- [What the exercise asks] Exclude the pictures and repeat all of the data exactly.

- [Task material]
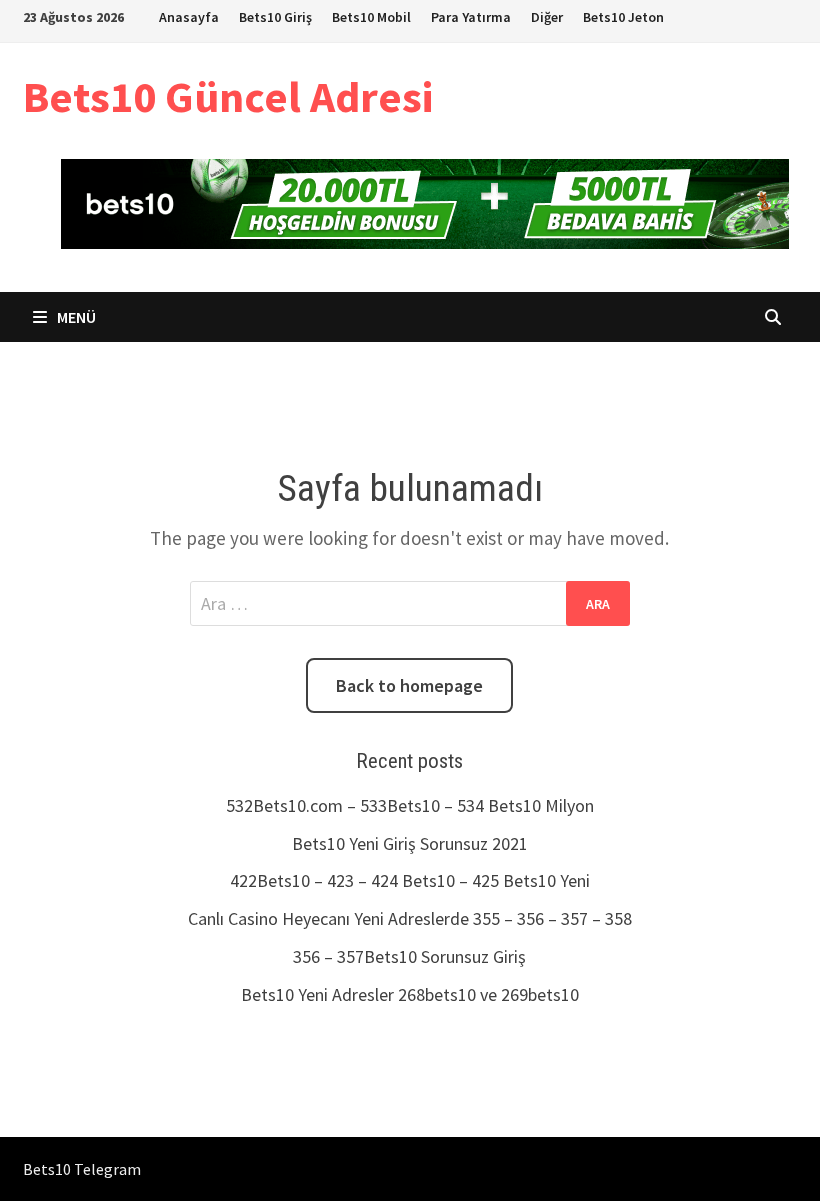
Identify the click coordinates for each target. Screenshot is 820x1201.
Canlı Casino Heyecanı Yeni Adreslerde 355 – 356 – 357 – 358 (410, 918)
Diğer (547, 17)
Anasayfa (189, 17)
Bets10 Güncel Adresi (228, 96)
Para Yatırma (471, 17)
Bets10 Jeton (623, 17)
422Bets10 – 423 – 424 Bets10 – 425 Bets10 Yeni (410, 880)
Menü (75, 317)
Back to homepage (409, 685)
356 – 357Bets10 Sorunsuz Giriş (409, 956)
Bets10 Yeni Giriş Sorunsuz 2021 (410, 843)
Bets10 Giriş (275, 17)
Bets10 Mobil (371, 17)
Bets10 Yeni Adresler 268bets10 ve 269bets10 (410, 994)
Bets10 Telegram (82, 1169)
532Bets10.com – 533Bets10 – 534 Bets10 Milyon (410, 805)
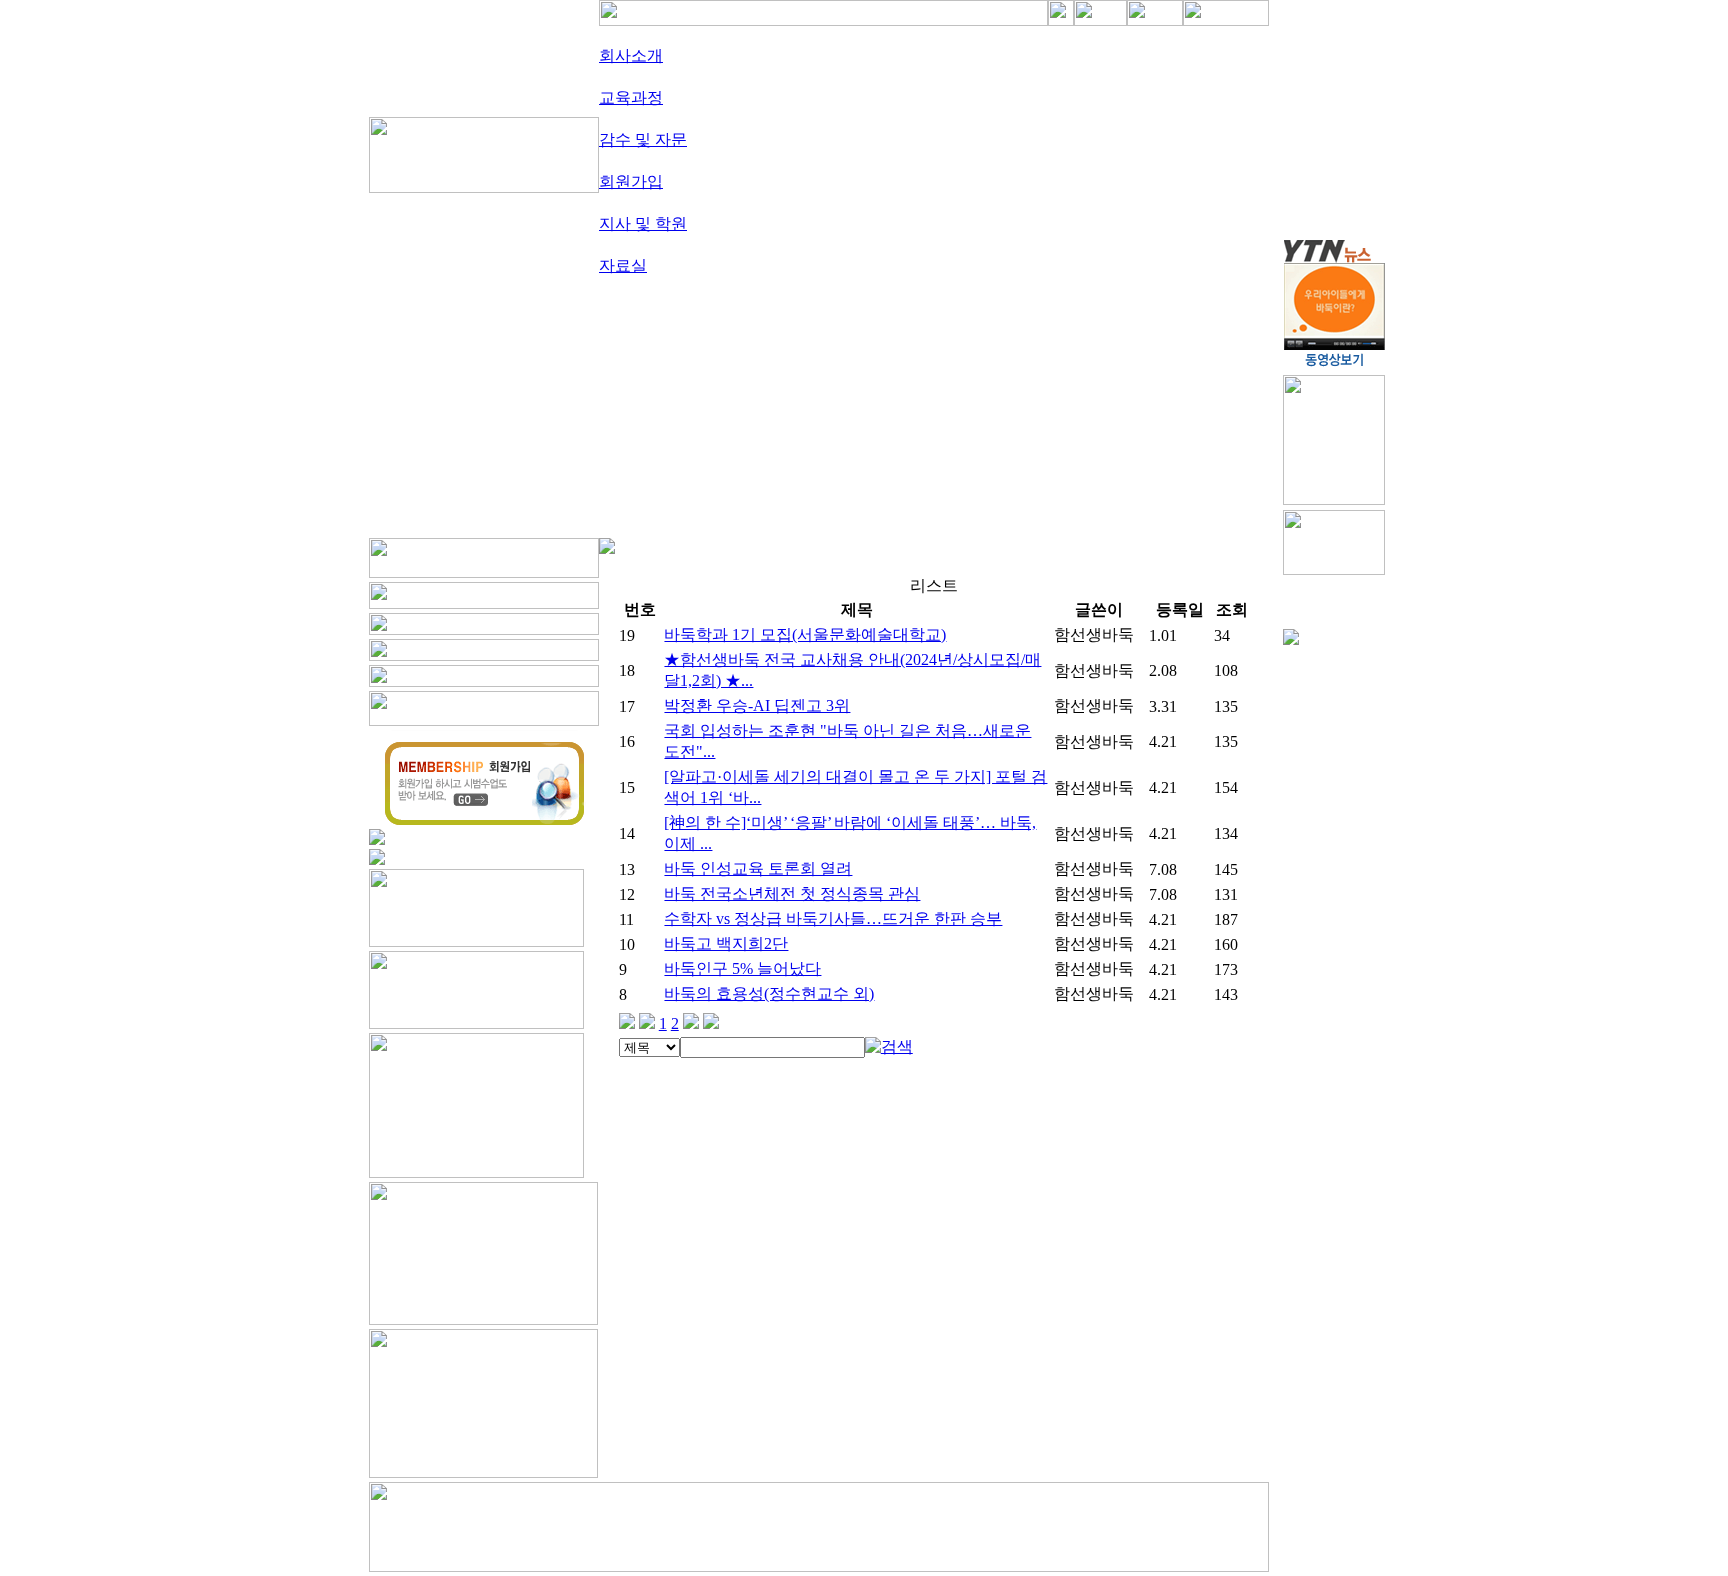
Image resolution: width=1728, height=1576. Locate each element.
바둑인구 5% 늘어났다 (742, 968)
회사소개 (631, 55)
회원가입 (631, 181)
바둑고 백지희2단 (726, 943)
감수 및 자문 (643, 139)
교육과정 (631, 97)
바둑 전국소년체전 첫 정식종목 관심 (792, 893)
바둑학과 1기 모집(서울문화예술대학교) (805, 634)
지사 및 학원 (643, 223)
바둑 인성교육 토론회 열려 (758, 868)
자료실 (623, 265)
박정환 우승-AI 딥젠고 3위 (757, 705)
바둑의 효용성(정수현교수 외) (769, 993)
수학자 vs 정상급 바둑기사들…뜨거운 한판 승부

- [Written solution]
Identify the click coordinates for each target. Screenshot is 820x1201.
Canlı Casino Heyecanı Yeni Adreslerde 355 – 356 – 357 – 358 (410, 918)
Diğer (547, 17)
Anasayfa (189, 17)
Bets10 Güncel Adresi (228, 96)
Para Yatırma (471, 17)
Bets10 Jeton (623, 17)
422Bets10 – 423 – 424 Bets10 – 425 Bets10 Yeni (410, 880)
Menü (75, 317)
Back to homepage (409, 685)
356 – 357Bets10 Sorunsuz Giriş (409, 956)
Bets10 Yeni Giriş Sorunsuz 2021 (410, 843)
Bets10 Giriş (275, 17)
Bets10 Mobil (371, 17)
Bets10 Yeni Adresler 268bets10 ve 269bets10 (410, 994)
Bets10 Telegram (82, 1169)
532Bets10.com – 533Bets10 – 534 Bets10 Milyon (410, 805)
Image resolution: width=1728, height=1576. Locate each element.
바둑인구 5% 늘어났다 (742, 968)
회사소개 (631, 55)
회원가입 (631, 181)
바둑고 백지희2단 (726, 943)
감수 및 자문 (643, 139)
교육과정 (631, 97)
바둑 전국소년체전 첫 정식종목 관심 (792, 893)
바둑학과 1기 모집(서울문화예술대학교) (805, 634)
지사 및 학원 (643, 223)
바둑 인성교육 토론회 열려 (758, 868)
자료실 (623, 265)
박정환 우승-AI 딥젠고 3위 (757, 705)
바둑의 효용성(정수현교수 외) (769, 993)
수학자 vs 정상급 바둑기사들…뜨거운 한판 승부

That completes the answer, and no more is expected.